Furthermore, other tissues, such as the menisci of the knee, also have parts that are devoid of microvascularity and innervation [98,99,100]. A joint such as a knee functions as an organ system [101,102] with a unique configuration involving the synovial fluid, the role of synovial fluid pluripotent progenitor cells is similar to those in more “connected” organs but is adapted to the unique requirements of a joint to accommodate the biomechanical needs and the lack of innervation and vascularity in some elements of the joint. That is, the synovial fluid pluripotent cells may function as a unique source of cells for the intra-articular joint tissues [8,46] but one that can be affected by joint diseases [88,103]. Thus, taking the view that these cells contribute to the regulation of normal tissues and organs during both growth and maturation as well as the maintenance of integrity as an adult, could allow for a unified theory as to their roles and function in a diverse set of conditions or environments involving both their differentiation potential and a role as a source of regulatory molecules.

5. Does the Decline in Tissue-Specific Pericyte Function with Age Have Implications for a Potential Role in Loss of Health?

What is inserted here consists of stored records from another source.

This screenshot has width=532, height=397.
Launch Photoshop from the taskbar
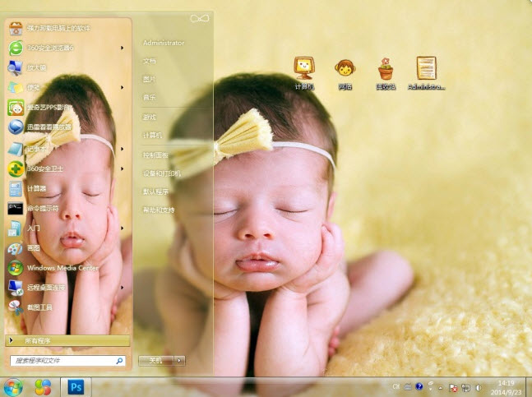click(x=76, y=385)
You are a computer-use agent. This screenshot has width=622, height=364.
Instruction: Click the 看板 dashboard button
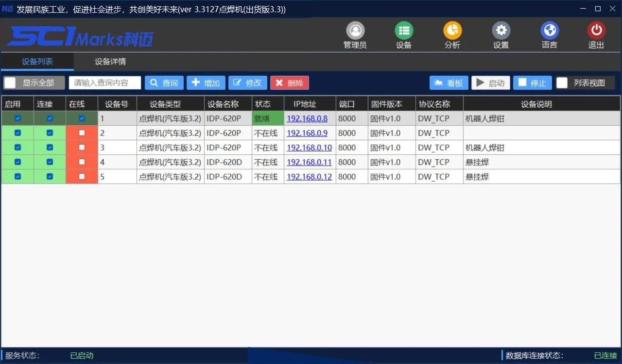pyautogui.click(x=449, y=83)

From the literature, the number of pluripotent cells declines with aging [104]. In addition, such cells from older members of a species appear to exhibit less proliferative potential than those from younger individuals and also appear to have an altered gene expression phenotype [9,75]. Additional reports indicate an increased susceptibility of these cells to oxidative stress occurs with aging [74]. Some of the age-dependent differences are not species-dependent and appear to be a more general rule. Thus, with aging can come declining numbers of these pluripotent cells, and also impaired function [76,105]. How a loss of function with age is manifested is unknown, but one possibility is via epigenetic modification [14,15,75,106,107]. As some epigenetic modifications can occur as a result of life experiences and in the case of females, a transition such as menopause, the changes may be at a personal level and not a species level. If these changes in the function of the pluripotent cell populations are extended to the post-menopausal years of females, the withdrawal of the regulatory influence of sex hormones on the tissue-specific pericytes could contribute to aspects of some of the post-menopausal diseases that occur in different subsets of females.
With the potential loss of regulatory cells such as tissue-specific pericytes in terms of numbers or functional level (i.e., via epigenetic alterations) in various tissues during aging could have implications for the development of compromised tissues or organs and increased risk for disease development as a natural consequence of a deficient response to an exogenous insult or due to inability to control endogenous alterations leading to infiltration by inflammatory cells and more overt loss of function. In connective tissues that have biomechanical stimulation as an important factor in maintaining the integrity of the tissues, the decline in stimulation due to sedentary behavior could also contribute to tissue-specific pericyte dysfunction during aging. Interestingly, Gunawardene et al. [87] reported an association between circulating osteogenic progenitors and disability and frailty in older individuals.
An additional factor that may affect the functionality of pluripotent cells across the lifespan, but particularly in older populations who may require more pharmacological support, is taking drugs that could affect the functionality of these cells. High-dose glucocorticoids [108] and some antidepressants [109] have been reported to affect MSC.
Thus, even if a primary role for tissue-specific pericytes is during growth and maturation, a continued role in the maintenance of organ/tissue integrity after skeletal maturity may be likely, particularly as it is related to the ability to repair tissues from modest physical injury or following exposure to environmental chemicals resulting in injury or even death of parenchymal cells (Figure 3). In this scenario, EV or secretions from these tissue-specific regulatory cells could initiate the repair of injured cells and also block the effectiveness of pro-inflammatory signals from the injured cells via anti-inflammatory signals from the tissue-specific pericytes. In the event of limited parenchymal cell death, through controlled cell division and differentiation, these pericytes could also replace these damaged cells. However, an age-related decline in the ability of such cells to continue to maintain integrity could pose a risk for pathology development and loss of organ function. Additionally, with such a scenario, there is also the possibility that there may be a genetic variation that contributes to the longevity of functional tissue-specific pericytes in specific organs and tissues, a topic that could yield further insights through focused research efforts.
Thus, much evidence indicates that progenitor cells from a variety of locations undergo a loss of numbers and function with aging. Therefore, once skeletal and biological maturity is gained, such cells in specific organs or tissues likely perform more of a maintenance role in these locations. However, with advancing aging, the remaining cells appear to lose function, a set of properties that may compromise their effectiveness in the repair and regeneration of tissues injured or diseased. Therefore, the use of autologous progenitor cells from older individuals for such repair and regeneration purposes may not yield optimal results, and there is a need to revitalize such compromised cells or use allogeneic cells from younger donors to enhance the success of the interventions.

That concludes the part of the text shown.